Holding the p2m lock while calling ept_sync_domain() is very expensive
since it does a on_selected_cpus() call.  IPIs on many socket machines
can be very slows and on_selected_cpus() is serialized.

It is safe to defer the invalidate until the p2m lock is released
except for two cases:

1. When freeing a page table page (since partial translations may be
   cached).
2. When reclaiming a zero page as part of PoD.

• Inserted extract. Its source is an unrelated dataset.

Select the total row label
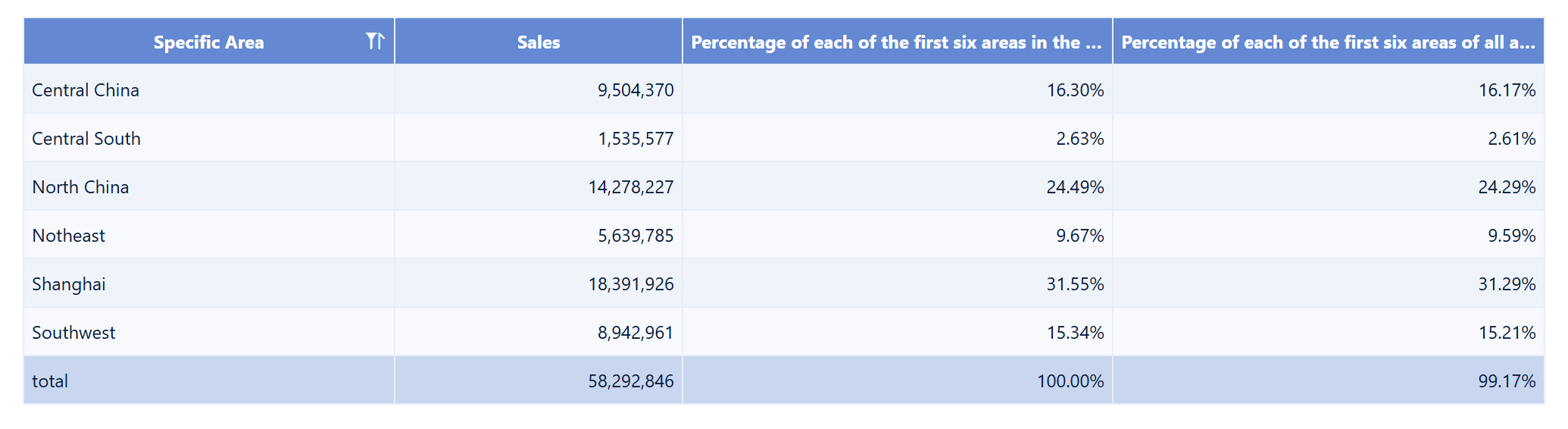The height and width of the screenshot is (429, 1568). tap(50, 381)
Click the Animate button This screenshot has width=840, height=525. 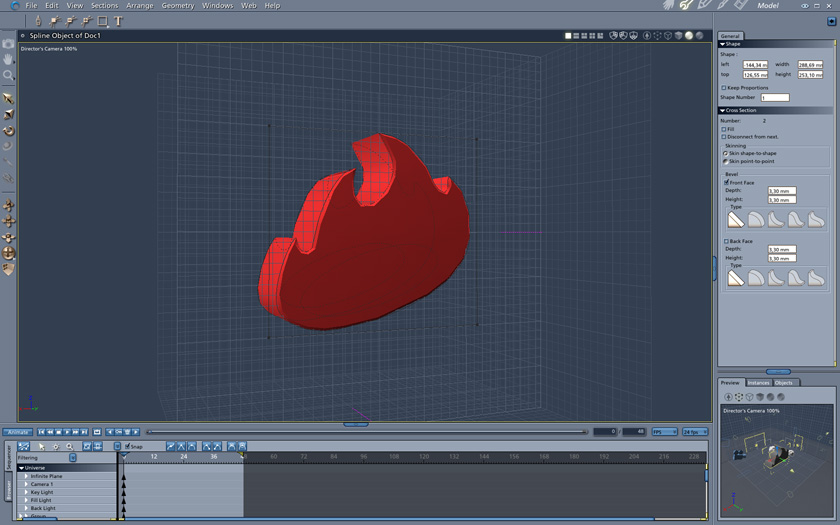pyautogui.click(x=17, y=432)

For these cases, add p2m_tlb_flush_sync() calls which will immediately
perform the invalidate before the page is freed or reclaimed.

Signed-off-by: David Vrabel <david.vrabel@citrix.com>
---
v6:
- Move p2m_tlb_flush_sync() to immediately before p2m_free_ptp().  It was
  called all the time otherwise.

v5:
- add p2m_tlb_flush_sync() and call it before freeing pgae table pages
  and reclaiming zeroed pod pages.

v2:
- use per-p2m list for deferred pages.
- update synced_mask while holding write lock.
---
 xen/arch/x86/mm/mm-locks.h | 23 +++++++++++++++--------
 xen/arch/x86/mm/p2m-ept.c  | 42 ++++++++++++++++++++++++++++++++++--------
 xen/arch/x86/mm/p2m-pod.c  |  2 ++
 xen/arch/x86/mm/p2m.c      | 14 ++++++++++++++
 xen/include/asm-x86/p2m.h  | 10 ++++++++++
 5 files changed, 75 insertions(+), 16 deletions(-)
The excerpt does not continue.